Doña Tamara apoyó su bastón en el respaldo de la silla y, conteniendo un gesto de dolor, se sentó junto a la ventana.
—Estábamos preocupadas. ¿Qué pudo romper su rutina? Sabemos que no olvidaría qué día es hoy. Hasta salí a buscarla —comenté mientras daba instrucciones a la nueva camarera.
—Cariño, lo que temen me pasará, pero solo Dios sabe cuándo. No se alarmen, Leticia. La explicación es sencilla: fui a retirar mi pensión y el cajero se tragó la tarjeta. Tuve que ir al banco a sacar otra, y había cola. ¡Parece que todas las abuelas del barrio eligieron hoy para hacer operaciones financieras! —bromeó, aunque su voz delataba el cansancio.
Sus manos, siempre envueltas en guantes de encaje negro, temblaban. Los labios, antes firmes, ahora se curvaban hacia abajo. El tiempo no perdona, y en su rostro palidecido se veía el peso de los años.
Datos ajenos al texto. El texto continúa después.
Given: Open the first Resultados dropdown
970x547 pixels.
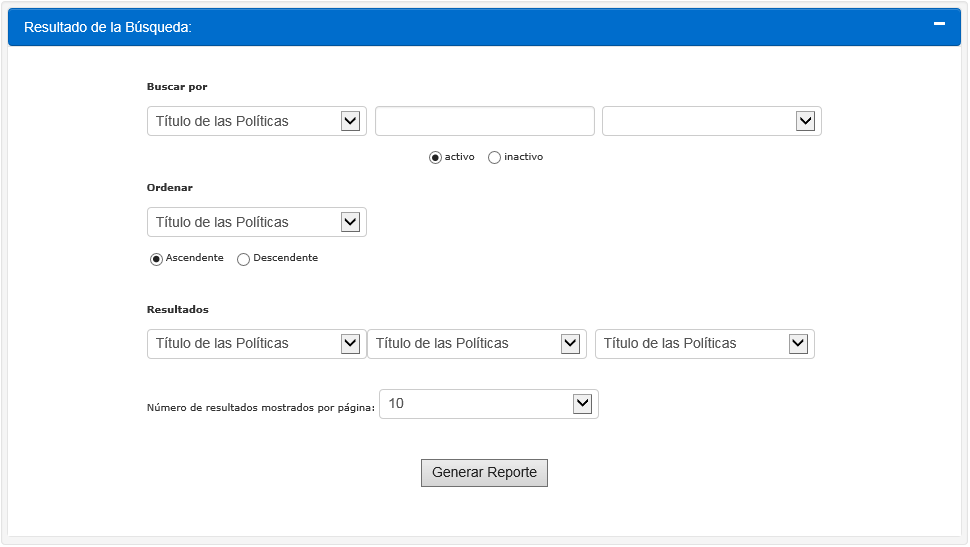Looking at the screenshot, I should (256, 344).
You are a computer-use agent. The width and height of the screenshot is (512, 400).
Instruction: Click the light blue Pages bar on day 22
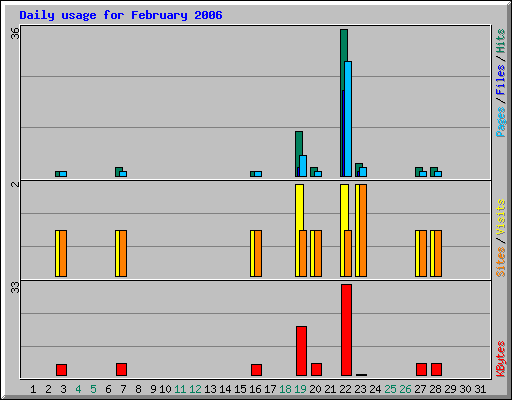(348, 119)
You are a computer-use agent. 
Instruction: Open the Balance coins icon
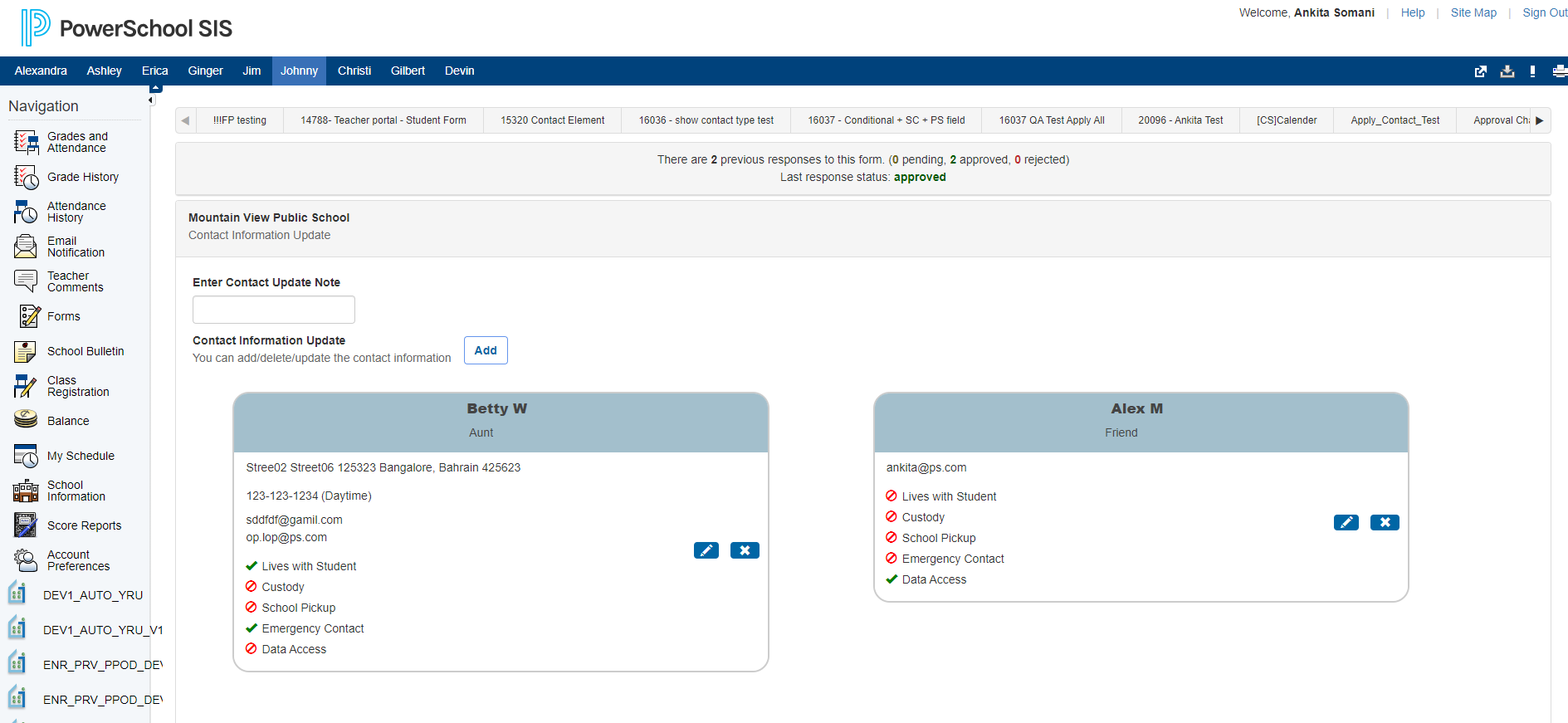[26, 420]

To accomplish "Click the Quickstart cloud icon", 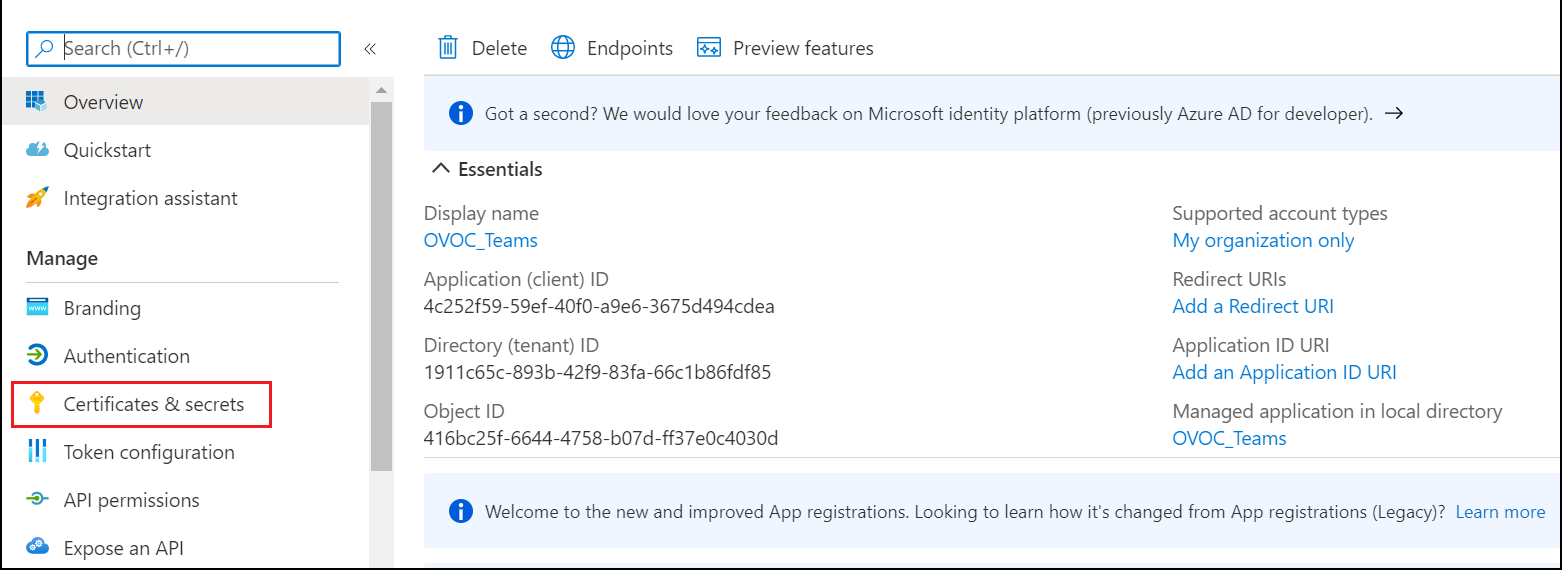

Soy la encargada de una pequeña cafetería en el corazón de Madrid. Esta ciudad, llena de historias, guarda secretos en cada esquina. Empecé a trabajar aquí a los quince años, durante las vacaciones, para comprarle un móvil nuevo a mi madre. Primero me pusieron a limpiar, luego me formaron como camarera. Ahora, mientras estudio psicología a distancia, esta cafetería es mi escuela de vida. Aquí, entre el aroma del café tostado, reviven recuerdos y confesiones.
Observar a la gente es mi pasión. Detecto estados de ánimo, evito malentendidos. Nuestros clientes son variados: adolescentes bulliciosos, parejas enamoradas, señoras elegantes con caballeros maduros, madres con niños inquietos.
Pero hubo una pareja que destacó desde el principio. Don Federico, un hombre alto y distinguido, y doña Tamara, quien, a pesar de los años, conservaba su encanto. Venían cada sábado, sin importar el clima. Nieve, lluvia o calor, pasaban por aquí tras su paseo. Era su ritual sagrado.
—¿Ves, terco corazón mío? Te dije que llovería —refunfuñaba él mientras ella, con el meñique levantado, saboreaba su café.
—No es para tanto. No soy de azúcar, no me derrito —replicaba ella, fingiendo enojo.
—¿Ya olvidaste el resfriado del otoño pasado? Un mes con fiebre por no escucharme. A nuestra edad, hay que ser prudente.
—No exageres, Federico. Pídeme otra magdalena, que están deliciosas.
Ella asentía como una reina; él la observaba con ternura, removiendo el azúcar en su taza. Después, ordenaba el dulce y disfrutaba viéndola comer, sus ojos azules cerrándose de placer.
—Me encanta verte disfrutar —decía él—. No entiendo cómo comes tanto y sigues igual. Yo, desde la operación, apenas tengo apetito.
Hace un año, don Federico falleció. Pero doña Tamara sigue viniendo. Pide dos lattes, pero solo bebe uno. El otro queda intacto frente a ella. Se sienta junto a la ventana, remueve el azúcar en silencio. A veces llora, secando las lágrimas con un pañuelo de batista.
Sé que en esos momentos no debo molestarla. Los recuerdos son suyos. Alguna vez me confesó su historia:
—Nos conocimos en la biblioteca. Él me ayudó cuando me caí de la escalera. Sus ojos… me atrapé en ellos. Nos casamos tres meses después. Nunca me arrepentí. Cuando enfermaba, me cuidaba como a una reina. Ahora… ahora me falta la mitad de mí.
La dueña intentó no cobrarle, pero ella siempre se negó:
—En la vida, todo se paga.
Hoy, tras pagar, doña Tamara salió apoyada en su bastón. La vi alejarse, encorvada pero digna. Quiero tener su fe. Decidí conocerla mejor, entender qué la mantiene a flote.
En la mesa quedaron dos tazas: una vacía, otra llena.
Mientras existan personas como ella, vale la pena vivir. Y amar. A pesar de todo. Amar.